Y el cabrón del orangután chico se
puteaba, se apartaba unos pasos de los demás dándose en la cabeza, tirándose al
suelo y chillando como si lo despellejasen vivo. El jodido mono era más
dramático que un funeral moruno. Menos de diez segundos después se le pasaba el
berrinche como por arte de magia y el espabilado volvía con los demás. Así, con
si pelillo colorado y de punta, con los redondos ojillos enfocados a cámara, la
rabieta del simio por la tele era lo mejor de esa tarde.
Me planteaba dormirme y que así se
me fuese un rato. Lo malo de ese truco es que más tarde, por la noche en la
cama, estaría como un lucerito con los ojos tan abiertos como el orangután de
marras hasta las putas claras del días. No es que no tuviese cosas que hacer.
Es sencillísimo encontrar obligaciones, hábitos saludables, quehaceres, cosas
que estudiar o leer. Pero me apetecían una mierda. Estaba echando la tarde con
el documental de cría de monetes huérfanos y su reinserción a la madre selva.
La vida de los bichos era envidiable: bien comidos, bien asistidos, con otros
para jugar. ¿Joder si se lo montaban de puta madre! En contraposición a mis
primitos animales yo me moría de asco en el sofá, con el cuello tieso como un
palo del escorzo haragán y sopesando como librarme bien de mi propia
consciencia, bien del ladrillo de la tarde de sábado.

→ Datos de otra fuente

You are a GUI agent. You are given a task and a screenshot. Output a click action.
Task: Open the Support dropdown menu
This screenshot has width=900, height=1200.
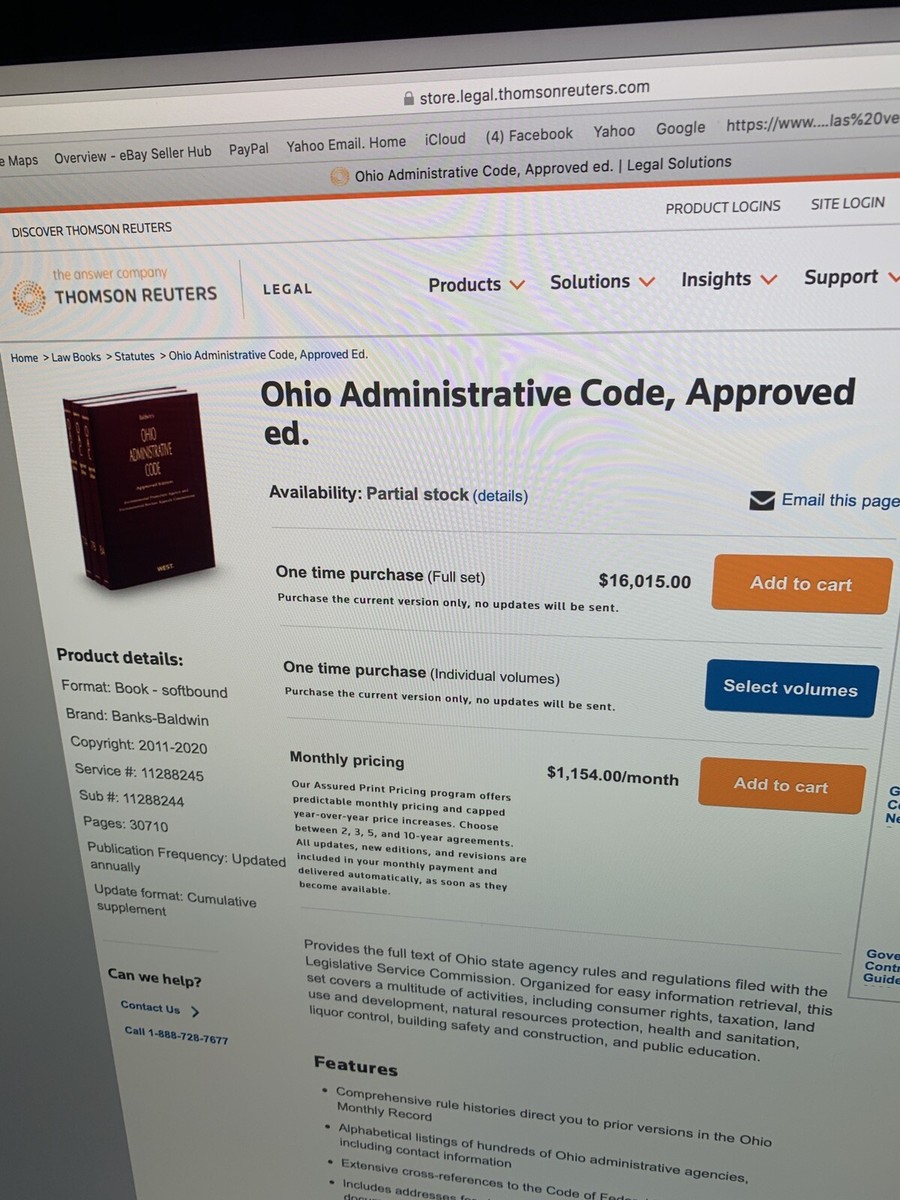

A todo lo que se me iba ocurriendo
para combatir el aburrimiento le salían inmediatamente pegas perezosas para pasar de ello: la de dormir ya la he
contado; ¿Emborracharme? Mañana tendría resaca; ¿Pelármela? (más preciso ¿Pelármela otra vez?) a la
quinta de la jornada ya ni le obtienes entretenimiento, además, eso cubre un
instante, no una hora; ¿Salir a dar una vuelta? Vale, ¿A dónde?... Se estaba
mejor tendido en el sofá, despatarrado, deshaciéndome en la mierda de los culos
que habían tocado antes la funda del mueble, fastidiado, puteado de una manera
diferente al monito, apático, en coma.